Back when the nation was being founded there were those who wanted to silence the press. “If I had to choose between government without newspapers and newspapers with government, I wouldn’t hesitate to choose the latter,” a young Thomas Jefferson told the would-be censors. Admittedly, after he became president, Jefferson’s view of the dynamic between the press and government shifted toward the government.

That turn of events only strengthens the point that a free press is a necessary bulwark against an overwhelming government. Politicians — even great ones like Jefferson — come and go. But the power of the people should remain constant. And if the only information that people have is that which is spoon fed to them by politicians, then the people really have no power.

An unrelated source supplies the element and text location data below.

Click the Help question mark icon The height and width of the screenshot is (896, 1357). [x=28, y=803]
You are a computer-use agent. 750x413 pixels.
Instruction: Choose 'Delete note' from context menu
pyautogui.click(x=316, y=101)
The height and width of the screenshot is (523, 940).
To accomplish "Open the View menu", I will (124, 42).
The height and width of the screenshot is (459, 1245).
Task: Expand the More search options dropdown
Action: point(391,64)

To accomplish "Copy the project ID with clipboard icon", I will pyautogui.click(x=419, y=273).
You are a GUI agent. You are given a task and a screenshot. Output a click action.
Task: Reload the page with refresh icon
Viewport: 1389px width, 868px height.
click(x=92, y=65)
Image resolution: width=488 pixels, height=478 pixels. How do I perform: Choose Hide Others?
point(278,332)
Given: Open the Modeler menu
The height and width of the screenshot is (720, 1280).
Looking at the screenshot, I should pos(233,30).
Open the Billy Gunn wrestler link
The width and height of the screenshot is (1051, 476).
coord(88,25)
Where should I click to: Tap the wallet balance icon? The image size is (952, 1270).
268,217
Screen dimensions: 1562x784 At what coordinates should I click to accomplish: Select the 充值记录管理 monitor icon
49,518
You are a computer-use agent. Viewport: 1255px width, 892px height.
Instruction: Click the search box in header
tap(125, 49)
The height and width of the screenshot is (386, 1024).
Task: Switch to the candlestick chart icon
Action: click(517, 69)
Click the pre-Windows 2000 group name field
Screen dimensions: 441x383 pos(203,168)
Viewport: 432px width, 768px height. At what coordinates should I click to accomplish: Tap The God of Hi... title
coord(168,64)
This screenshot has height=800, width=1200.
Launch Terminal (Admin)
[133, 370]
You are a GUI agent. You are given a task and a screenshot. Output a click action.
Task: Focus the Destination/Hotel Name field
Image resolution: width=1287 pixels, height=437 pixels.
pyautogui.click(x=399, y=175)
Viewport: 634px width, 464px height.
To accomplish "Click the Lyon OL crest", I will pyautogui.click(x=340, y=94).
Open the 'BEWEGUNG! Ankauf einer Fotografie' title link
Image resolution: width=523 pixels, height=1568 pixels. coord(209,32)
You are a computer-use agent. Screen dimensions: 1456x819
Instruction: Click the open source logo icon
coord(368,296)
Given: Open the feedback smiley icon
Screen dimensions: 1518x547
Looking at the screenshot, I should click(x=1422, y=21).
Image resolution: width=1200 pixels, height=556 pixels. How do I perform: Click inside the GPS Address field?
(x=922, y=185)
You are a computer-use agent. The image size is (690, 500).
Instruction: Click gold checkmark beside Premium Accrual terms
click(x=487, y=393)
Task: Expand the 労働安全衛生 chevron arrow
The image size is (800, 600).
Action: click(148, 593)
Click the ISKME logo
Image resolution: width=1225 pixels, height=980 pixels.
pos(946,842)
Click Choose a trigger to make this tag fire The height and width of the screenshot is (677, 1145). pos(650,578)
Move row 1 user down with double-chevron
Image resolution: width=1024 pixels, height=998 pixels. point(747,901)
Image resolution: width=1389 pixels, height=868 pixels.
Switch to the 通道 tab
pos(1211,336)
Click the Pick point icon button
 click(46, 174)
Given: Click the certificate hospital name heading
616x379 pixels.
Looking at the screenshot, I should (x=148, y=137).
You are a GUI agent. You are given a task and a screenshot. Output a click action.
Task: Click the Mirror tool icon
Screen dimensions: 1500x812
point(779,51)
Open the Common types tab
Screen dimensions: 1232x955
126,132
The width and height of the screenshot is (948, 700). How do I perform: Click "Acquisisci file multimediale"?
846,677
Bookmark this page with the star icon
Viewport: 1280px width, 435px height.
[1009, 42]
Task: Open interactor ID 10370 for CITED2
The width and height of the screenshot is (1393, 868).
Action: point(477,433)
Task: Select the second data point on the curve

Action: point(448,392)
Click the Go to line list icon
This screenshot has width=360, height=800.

The First Amendment, which protects a free press, has served the nation well for centuries. In the last half of the 20th Century, courts provided a free press with considerable latitude, and the cases of reporters being jailed for refusal to expose their confidential sources were rare.

Legal protection

But the reporters who feel a need to protect their sources can no longer rely on the interpretations of individual judges to keep them out of jail and allow them to do their work. That’s where a shield law comes into play.

The Senate has approved the Free Flow of Information Act, which was introduced by Sen. Arlen Specter, R-Pa., the ranking minority member on the Judiciary Committee. The law has been carefully crafted so that legitimate issues of national security are protected. History shows that government officials who intimidate reporters by demanding their sources and threatening them are more often concerned about stories that were embarrassing or political damaging — not threats to national security.

The House, with the support of all members of our local delegation, should follow the Senate’s lead and pass the shield bill.

While any reporter prefers to write a story based on information provided by sources who go on the record, some stories can only be written based on information provided by sources who require or demand anonymity.

The public welfare is often served by those stories and the public welfare will be served by passage of a shield law that gives journalists an ability to report on some of the most important issues of the day without being dragged into court — or into jail.